* **Required actions**:
1. In the commentary on the Supreme Court's Title VII ruling, who wrote the dissenting opinion that is quoted?
2. Extend the commentary on the Supreme Court's Title VII ruling by writing what comes after its last sentence.

* **Selected text**:
Don’t misunderstand. I’m not addressing the policy question of whether sexual orientation or gender identity should be a factor in employment. That’s a separate (although related) question. The point I’m raising is about the method by which the court ruled. As Justice Samuel Alito wrote in the dissenting opinion,

Many will applaud today’s decision because they agree on policy grounds with the Court’s updating of Title VII. But the question in these cases is not whether discrimination because of sexual orientation or gender identity should be outlawed. The question is whether Congress did that in 1964. It indisputably did not. [Emphasis in original.]

Why did the Supreme Court rule to invest the word “sex” with a meaning foreign to the authors of Title VII? Their proper role is to interpret existing law, not create new law.

* **Data provided**:
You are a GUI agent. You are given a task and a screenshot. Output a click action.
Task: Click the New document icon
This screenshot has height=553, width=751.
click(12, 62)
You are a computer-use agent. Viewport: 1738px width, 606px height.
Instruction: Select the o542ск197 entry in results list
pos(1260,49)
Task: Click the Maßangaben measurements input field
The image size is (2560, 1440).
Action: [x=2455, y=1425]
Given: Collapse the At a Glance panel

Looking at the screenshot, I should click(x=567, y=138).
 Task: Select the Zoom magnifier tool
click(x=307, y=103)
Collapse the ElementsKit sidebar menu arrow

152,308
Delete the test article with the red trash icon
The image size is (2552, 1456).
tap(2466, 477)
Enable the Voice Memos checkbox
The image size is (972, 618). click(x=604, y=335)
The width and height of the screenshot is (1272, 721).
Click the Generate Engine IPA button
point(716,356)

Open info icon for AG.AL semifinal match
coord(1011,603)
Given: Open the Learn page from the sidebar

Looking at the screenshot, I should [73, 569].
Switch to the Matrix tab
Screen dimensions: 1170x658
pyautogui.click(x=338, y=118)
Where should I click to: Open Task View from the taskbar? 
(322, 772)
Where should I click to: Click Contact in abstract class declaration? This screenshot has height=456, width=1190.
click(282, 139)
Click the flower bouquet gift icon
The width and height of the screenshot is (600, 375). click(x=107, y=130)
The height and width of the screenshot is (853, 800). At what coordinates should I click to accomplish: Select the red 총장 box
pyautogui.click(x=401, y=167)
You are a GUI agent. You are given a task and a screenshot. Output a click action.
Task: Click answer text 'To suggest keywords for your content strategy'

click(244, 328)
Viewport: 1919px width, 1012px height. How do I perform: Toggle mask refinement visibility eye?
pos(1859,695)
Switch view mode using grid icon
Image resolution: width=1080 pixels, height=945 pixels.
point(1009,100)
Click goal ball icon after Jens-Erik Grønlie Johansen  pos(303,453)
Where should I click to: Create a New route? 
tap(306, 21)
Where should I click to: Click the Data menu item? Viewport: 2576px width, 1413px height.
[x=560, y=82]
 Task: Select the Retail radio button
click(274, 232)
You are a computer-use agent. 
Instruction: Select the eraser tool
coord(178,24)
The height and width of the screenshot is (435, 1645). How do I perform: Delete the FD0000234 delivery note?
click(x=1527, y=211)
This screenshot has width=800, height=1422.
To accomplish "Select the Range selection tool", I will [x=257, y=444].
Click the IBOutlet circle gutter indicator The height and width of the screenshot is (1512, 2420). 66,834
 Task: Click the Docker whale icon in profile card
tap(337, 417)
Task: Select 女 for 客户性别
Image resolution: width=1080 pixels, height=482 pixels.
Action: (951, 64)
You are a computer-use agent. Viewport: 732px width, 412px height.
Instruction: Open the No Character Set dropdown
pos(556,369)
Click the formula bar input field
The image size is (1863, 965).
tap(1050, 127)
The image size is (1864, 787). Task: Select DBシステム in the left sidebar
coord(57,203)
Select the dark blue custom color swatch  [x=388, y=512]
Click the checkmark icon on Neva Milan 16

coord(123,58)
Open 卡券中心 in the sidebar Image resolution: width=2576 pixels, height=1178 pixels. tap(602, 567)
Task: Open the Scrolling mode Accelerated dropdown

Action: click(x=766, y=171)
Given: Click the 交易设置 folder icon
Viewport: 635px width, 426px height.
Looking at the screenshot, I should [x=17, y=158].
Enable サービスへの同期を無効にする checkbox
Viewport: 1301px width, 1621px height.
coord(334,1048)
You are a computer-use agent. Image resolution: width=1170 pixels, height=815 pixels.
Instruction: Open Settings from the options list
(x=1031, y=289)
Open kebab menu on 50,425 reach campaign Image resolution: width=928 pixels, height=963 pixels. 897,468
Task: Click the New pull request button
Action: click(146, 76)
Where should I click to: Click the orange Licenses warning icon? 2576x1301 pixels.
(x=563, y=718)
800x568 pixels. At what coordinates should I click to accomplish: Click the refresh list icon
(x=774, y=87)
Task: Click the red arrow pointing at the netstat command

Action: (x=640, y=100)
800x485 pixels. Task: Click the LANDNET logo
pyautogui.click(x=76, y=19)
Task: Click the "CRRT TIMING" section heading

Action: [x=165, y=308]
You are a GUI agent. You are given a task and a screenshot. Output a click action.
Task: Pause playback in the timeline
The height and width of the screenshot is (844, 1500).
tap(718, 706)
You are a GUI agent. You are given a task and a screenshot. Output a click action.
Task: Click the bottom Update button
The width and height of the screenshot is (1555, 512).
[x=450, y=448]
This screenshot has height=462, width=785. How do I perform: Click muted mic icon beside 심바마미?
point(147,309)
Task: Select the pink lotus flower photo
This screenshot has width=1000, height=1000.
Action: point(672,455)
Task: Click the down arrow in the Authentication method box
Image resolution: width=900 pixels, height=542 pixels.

* **The results**:
1. Justice Samuel Alito

2.
By redefining sex in Title VII, the Supreme Court in effect enacted new legislation, a prerogative of Congress and not the judicial branch. If a new law is needed, follow the Constitution’s directive by passing a new bill by majority vote in the House and Senate and get the President to sign it. Instead, the court circumvented the legislative process through interpretive gymnastics.

The words of a law should be interpreted by what they meant at the time they were written. In this case, that requires discovering what the drafters (authors) of the 1964 Civil Rights Act meant when they referred to sex. Gorsuch knows this basic principle of hermeneutics. For whatever reason, he failed to follow his own advice and shifted the meaning of sex with the “latest judicial whim.”